#### Dataset excerpts

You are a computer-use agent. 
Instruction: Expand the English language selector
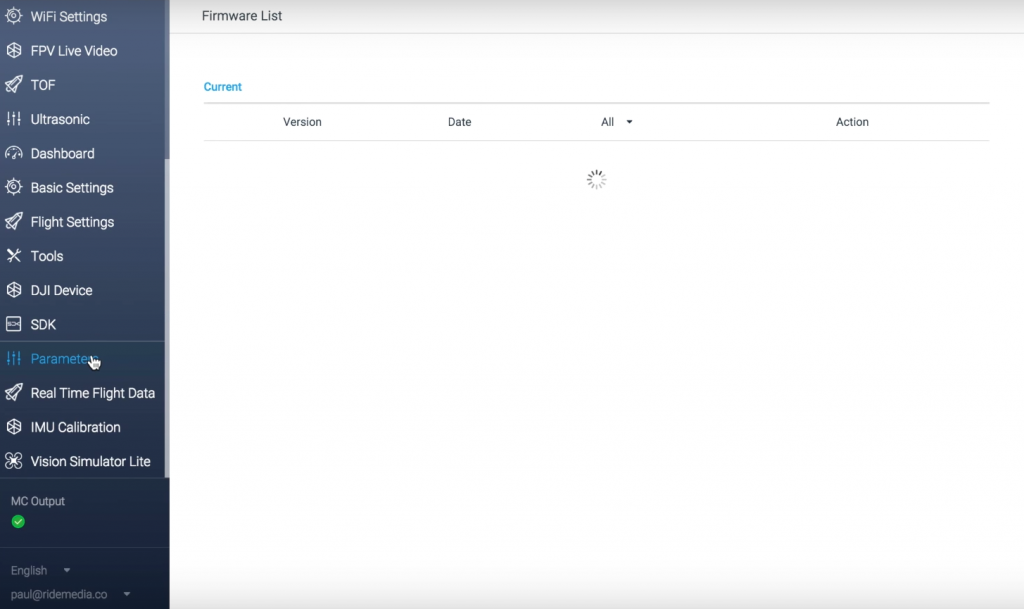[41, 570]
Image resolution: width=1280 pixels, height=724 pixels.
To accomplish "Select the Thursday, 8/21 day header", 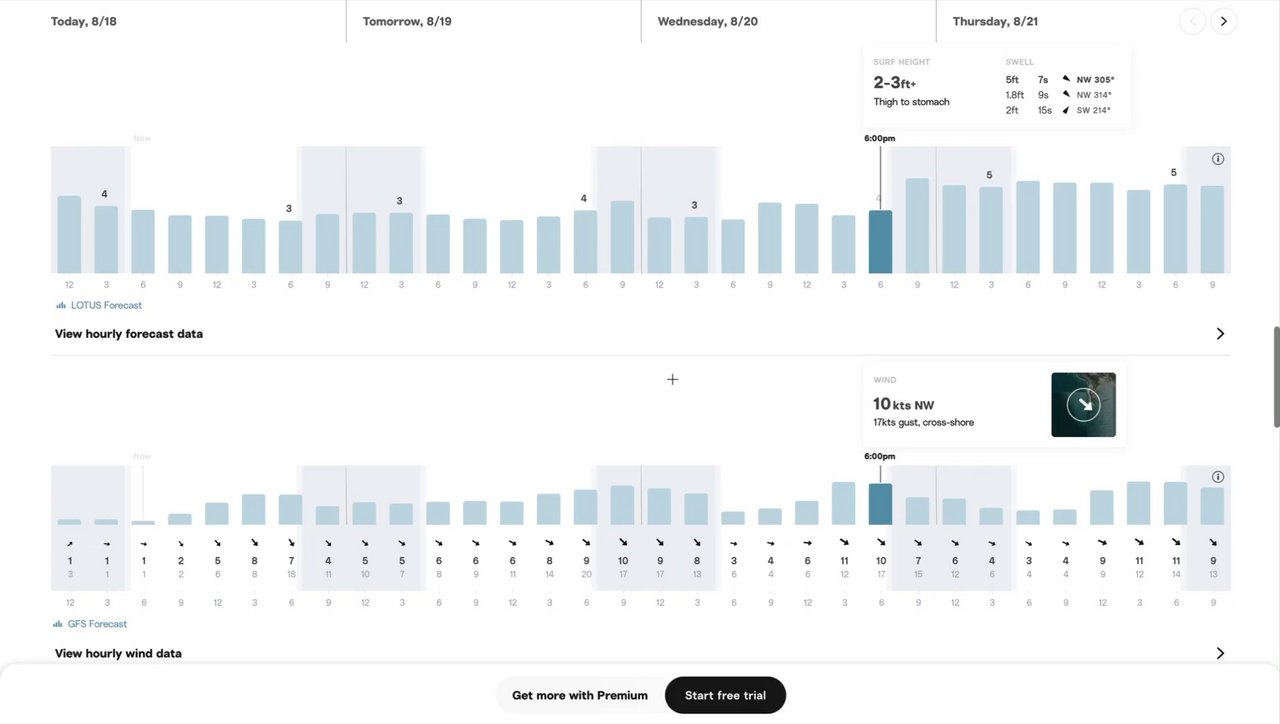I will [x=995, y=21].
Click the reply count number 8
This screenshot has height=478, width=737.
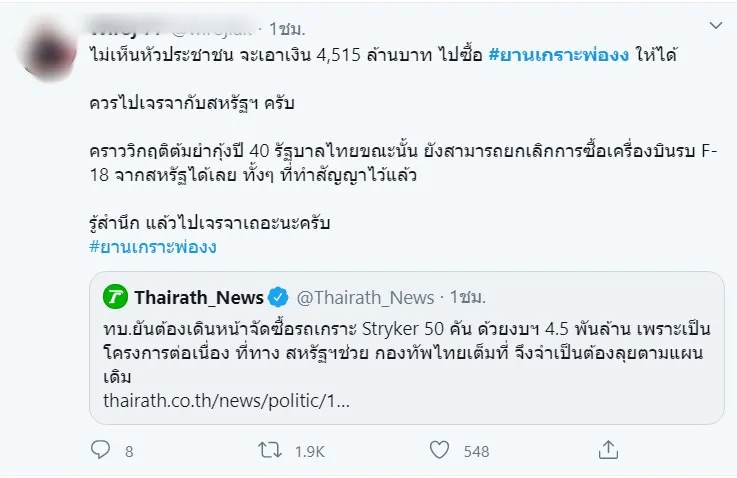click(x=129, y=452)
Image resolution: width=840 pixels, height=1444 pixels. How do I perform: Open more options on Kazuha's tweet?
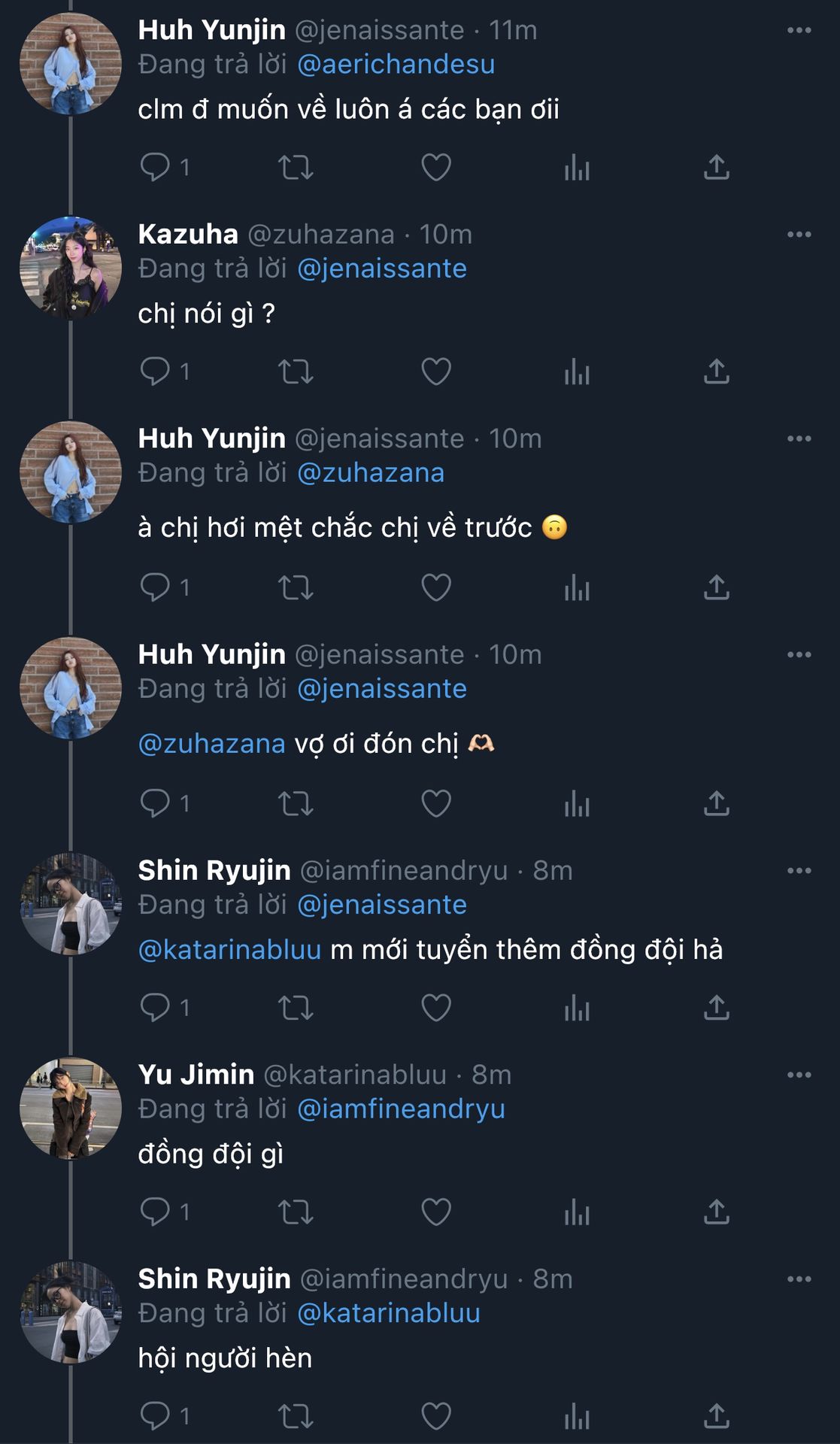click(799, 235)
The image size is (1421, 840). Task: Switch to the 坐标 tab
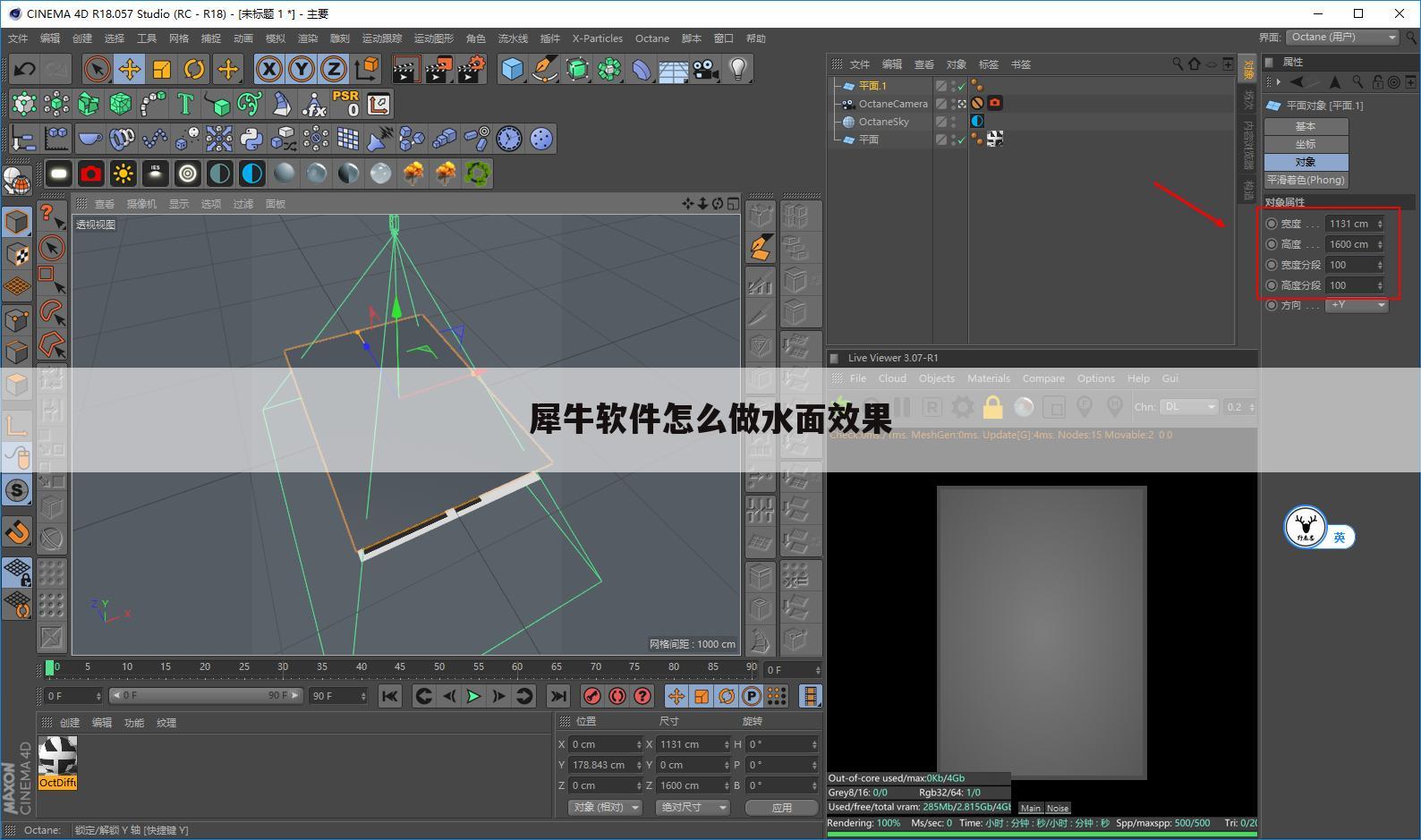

########

All that should appear in the response is the run of lines from the one with "Click the reply count number 8" through the final line of the records, restated exactly, with pictures omitted.

Solved exercise:
Click the reply count number 8
This screenshot has height=478, width=737.
click(x=129, y=452)
Image resolution: width=840 pixels, height=1444 pixels. How do I perform: Open more options on Kazuha's tweet?
click(799, 235)
The image size is (1421, 840). Task: Switch to the 坐标 tab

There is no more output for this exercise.